─── DATA SUPPLIED

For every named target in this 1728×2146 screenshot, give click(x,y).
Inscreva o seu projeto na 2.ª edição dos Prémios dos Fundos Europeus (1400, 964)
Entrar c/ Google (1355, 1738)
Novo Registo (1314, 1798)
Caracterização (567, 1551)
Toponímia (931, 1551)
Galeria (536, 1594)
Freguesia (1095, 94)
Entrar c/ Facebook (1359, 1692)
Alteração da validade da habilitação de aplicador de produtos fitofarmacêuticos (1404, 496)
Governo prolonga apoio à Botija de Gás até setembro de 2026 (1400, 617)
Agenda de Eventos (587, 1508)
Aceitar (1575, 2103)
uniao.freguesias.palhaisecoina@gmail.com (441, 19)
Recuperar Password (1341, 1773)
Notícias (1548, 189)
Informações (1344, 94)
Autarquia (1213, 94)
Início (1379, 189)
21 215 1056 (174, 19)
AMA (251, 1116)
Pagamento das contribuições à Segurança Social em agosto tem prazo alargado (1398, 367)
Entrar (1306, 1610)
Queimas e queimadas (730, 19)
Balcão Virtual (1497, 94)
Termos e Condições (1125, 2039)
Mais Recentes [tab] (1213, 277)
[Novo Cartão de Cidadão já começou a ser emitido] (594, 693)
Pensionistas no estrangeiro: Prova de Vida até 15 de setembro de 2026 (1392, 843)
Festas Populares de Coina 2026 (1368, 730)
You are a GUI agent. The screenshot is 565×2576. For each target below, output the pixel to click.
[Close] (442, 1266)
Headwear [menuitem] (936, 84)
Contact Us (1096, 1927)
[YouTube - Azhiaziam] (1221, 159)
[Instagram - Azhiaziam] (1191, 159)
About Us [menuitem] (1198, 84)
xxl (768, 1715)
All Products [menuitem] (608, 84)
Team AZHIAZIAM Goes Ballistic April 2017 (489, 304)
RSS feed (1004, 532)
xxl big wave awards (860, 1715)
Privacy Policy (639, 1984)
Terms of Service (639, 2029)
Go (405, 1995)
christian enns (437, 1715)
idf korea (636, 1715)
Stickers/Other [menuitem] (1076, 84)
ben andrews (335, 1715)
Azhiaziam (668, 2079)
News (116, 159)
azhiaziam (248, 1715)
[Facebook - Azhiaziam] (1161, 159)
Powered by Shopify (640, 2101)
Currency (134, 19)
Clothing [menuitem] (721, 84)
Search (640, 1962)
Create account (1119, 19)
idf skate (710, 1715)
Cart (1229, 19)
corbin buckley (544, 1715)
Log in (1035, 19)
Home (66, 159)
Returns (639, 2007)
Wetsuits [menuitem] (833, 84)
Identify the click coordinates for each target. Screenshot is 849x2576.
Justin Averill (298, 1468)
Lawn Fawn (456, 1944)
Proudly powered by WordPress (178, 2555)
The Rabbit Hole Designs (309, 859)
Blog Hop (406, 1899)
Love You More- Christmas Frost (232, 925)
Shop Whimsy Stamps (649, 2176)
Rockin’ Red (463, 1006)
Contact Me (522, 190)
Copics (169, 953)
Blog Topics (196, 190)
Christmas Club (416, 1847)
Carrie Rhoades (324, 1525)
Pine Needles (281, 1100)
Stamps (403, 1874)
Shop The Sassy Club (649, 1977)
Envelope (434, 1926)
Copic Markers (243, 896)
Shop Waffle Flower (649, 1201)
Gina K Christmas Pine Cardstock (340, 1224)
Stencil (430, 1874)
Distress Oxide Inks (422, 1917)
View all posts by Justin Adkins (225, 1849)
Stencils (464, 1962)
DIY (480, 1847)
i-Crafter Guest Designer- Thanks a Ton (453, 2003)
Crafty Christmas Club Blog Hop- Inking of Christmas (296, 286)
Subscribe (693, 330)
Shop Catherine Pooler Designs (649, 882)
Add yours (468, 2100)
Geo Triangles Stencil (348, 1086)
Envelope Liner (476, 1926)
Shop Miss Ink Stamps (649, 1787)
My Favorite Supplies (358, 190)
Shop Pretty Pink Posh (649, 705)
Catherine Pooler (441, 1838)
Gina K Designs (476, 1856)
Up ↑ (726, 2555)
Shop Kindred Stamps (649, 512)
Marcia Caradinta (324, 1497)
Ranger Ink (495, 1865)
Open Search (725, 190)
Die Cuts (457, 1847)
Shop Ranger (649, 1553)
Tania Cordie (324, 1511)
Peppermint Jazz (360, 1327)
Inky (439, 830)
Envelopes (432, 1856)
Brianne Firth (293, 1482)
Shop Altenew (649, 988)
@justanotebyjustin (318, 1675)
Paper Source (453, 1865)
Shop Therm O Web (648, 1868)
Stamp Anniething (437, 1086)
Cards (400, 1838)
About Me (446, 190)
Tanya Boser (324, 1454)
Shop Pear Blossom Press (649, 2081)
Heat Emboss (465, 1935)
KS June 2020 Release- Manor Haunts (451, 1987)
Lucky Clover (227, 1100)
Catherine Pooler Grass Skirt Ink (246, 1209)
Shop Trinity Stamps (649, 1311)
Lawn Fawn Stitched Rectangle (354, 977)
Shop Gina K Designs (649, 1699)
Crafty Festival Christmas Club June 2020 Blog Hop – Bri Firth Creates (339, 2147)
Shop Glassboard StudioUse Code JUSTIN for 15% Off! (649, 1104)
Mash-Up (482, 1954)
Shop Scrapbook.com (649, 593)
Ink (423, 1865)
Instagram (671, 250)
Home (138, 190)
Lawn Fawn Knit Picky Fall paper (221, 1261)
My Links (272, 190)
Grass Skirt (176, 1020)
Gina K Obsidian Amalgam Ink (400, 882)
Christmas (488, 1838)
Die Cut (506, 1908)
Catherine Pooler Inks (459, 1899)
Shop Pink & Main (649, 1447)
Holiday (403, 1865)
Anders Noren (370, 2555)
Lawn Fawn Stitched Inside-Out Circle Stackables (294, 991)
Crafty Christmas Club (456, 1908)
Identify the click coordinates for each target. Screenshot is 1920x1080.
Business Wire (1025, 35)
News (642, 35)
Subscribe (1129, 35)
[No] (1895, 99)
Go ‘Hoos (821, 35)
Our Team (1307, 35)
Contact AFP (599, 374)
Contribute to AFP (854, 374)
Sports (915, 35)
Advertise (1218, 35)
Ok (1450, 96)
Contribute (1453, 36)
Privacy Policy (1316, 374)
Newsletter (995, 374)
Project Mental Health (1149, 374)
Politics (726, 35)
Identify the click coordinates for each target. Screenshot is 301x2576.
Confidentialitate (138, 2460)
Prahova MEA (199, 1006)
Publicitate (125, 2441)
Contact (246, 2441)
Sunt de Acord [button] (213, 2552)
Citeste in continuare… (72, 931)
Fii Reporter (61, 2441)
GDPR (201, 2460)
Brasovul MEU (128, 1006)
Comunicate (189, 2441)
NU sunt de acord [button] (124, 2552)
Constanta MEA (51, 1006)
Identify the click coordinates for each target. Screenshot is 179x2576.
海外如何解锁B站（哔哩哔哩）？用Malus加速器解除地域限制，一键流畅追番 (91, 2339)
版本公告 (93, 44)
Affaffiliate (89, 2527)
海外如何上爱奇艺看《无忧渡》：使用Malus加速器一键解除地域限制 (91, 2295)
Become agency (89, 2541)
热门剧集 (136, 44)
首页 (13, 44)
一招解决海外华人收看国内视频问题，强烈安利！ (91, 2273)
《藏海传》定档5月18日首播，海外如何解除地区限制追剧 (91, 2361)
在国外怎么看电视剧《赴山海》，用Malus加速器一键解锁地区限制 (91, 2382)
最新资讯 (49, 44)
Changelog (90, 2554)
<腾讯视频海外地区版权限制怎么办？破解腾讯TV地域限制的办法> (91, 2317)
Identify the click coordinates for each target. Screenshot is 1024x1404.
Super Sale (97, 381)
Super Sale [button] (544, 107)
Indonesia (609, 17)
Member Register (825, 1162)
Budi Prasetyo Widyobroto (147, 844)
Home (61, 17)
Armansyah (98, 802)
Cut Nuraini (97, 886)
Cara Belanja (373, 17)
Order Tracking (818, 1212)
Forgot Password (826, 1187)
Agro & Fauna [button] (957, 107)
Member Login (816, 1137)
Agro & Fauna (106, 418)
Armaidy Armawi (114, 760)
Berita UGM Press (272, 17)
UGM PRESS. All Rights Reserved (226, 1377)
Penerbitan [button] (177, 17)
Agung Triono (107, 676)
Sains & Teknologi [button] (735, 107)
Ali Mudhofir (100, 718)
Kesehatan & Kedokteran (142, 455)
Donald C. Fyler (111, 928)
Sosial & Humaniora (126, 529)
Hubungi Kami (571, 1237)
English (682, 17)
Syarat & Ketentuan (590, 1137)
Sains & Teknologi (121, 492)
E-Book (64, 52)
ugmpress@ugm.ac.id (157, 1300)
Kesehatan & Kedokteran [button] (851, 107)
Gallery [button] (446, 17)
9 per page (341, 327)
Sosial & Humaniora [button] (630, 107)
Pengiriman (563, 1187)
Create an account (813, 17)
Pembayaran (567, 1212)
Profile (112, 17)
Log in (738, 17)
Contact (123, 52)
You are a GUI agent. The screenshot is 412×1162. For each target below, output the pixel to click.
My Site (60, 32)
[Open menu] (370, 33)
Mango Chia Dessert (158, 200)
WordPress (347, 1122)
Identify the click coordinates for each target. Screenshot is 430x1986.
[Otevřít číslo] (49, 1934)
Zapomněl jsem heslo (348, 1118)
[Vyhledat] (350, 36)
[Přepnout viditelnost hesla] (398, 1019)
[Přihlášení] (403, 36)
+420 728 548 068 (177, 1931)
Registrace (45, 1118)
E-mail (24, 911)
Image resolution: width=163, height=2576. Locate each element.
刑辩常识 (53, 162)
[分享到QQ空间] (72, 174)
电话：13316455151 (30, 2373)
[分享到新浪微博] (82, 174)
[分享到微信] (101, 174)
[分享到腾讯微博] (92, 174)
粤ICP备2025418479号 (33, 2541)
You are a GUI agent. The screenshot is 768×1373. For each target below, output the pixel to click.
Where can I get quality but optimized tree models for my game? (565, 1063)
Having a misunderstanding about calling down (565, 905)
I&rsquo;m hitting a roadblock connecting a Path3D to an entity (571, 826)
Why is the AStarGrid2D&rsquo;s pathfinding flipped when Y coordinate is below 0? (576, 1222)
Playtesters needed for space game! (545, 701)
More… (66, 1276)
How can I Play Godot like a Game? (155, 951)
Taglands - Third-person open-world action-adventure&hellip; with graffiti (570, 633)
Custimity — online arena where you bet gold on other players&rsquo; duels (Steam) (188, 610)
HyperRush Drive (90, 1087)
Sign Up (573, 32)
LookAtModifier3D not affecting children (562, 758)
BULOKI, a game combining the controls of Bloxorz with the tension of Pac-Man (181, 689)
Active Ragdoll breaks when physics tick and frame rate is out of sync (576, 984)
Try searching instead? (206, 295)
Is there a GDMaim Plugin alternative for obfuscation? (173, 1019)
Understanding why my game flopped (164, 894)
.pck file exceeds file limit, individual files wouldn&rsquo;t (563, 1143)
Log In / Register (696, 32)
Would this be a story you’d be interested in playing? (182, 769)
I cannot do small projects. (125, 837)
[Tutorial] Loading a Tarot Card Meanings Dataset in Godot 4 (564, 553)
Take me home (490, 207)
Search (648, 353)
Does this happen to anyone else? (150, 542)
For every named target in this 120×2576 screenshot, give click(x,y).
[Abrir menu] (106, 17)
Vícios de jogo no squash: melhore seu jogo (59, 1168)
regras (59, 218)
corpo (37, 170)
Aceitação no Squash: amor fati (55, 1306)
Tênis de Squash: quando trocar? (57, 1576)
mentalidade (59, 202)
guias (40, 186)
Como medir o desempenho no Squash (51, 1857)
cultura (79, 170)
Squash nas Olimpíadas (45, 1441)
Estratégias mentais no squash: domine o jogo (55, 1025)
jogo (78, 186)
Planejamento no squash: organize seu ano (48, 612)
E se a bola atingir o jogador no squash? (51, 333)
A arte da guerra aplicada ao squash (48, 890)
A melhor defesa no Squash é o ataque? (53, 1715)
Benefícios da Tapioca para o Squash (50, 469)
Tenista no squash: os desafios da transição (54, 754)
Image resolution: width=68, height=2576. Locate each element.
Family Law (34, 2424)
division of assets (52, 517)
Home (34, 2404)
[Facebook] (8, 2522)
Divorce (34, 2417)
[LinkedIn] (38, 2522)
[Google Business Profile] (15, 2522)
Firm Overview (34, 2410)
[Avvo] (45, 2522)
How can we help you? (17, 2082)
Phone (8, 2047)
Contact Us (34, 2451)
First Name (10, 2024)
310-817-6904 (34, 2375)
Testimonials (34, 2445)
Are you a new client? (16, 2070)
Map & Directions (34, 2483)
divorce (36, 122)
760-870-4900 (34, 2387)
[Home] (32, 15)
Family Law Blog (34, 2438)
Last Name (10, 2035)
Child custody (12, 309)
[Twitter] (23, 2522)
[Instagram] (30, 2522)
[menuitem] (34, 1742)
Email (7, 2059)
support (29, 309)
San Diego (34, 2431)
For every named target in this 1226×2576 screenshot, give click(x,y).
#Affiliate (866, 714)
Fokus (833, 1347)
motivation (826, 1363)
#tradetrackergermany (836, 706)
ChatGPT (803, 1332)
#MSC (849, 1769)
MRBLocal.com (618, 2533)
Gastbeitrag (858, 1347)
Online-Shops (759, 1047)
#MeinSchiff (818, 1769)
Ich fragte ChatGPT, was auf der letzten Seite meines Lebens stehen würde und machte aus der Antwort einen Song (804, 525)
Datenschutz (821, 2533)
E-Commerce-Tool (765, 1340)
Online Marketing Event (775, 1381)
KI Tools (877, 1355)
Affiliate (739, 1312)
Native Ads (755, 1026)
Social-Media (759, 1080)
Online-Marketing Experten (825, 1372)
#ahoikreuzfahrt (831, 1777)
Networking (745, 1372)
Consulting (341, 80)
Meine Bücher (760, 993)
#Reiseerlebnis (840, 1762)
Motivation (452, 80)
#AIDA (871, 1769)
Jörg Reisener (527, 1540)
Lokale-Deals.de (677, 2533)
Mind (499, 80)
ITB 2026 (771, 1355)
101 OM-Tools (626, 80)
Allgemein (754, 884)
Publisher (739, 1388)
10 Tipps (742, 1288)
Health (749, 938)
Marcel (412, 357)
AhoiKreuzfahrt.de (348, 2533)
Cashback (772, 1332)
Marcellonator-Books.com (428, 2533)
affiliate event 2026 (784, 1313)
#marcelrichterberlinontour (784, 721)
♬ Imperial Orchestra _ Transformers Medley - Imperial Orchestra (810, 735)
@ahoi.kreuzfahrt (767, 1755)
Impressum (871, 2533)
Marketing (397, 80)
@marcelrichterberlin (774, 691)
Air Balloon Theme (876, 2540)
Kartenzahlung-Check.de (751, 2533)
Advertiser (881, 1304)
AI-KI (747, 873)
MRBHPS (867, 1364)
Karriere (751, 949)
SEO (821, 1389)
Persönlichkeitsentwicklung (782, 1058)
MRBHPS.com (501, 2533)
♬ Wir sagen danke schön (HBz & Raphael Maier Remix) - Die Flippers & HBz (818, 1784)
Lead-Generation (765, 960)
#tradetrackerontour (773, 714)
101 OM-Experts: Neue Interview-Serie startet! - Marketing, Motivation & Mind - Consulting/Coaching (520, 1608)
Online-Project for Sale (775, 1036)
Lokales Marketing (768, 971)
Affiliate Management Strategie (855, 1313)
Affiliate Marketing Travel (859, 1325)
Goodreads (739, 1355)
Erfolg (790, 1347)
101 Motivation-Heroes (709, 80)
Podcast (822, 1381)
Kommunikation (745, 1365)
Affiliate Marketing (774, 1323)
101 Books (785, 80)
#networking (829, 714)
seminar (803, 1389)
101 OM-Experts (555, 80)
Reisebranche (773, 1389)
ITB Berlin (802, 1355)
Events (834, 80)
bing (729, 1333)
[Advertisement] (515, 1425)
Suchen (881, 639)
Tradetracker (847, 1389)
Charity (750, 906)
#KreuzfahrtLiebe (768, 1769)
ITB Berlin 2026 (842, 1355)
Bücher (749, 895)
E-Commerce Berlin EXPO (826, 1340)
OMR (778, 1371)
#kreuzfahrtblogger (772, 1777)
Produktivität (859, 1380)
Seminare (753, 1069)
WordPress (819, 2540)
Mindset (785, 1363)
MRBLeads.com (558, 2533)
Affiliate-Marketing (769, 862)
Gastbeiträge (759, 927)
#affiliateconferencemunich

──────

TASK DIRECTIONS - Your answer should be all lines from the data that contain "June".

ANSWER TO THIS PROBLEM -
KS June 2020 Release- Manor Haunts (451, 1987)
Crafty Festival Christmas Club June 2020 Blog Hop – Bri Firth Creates (339, 2147)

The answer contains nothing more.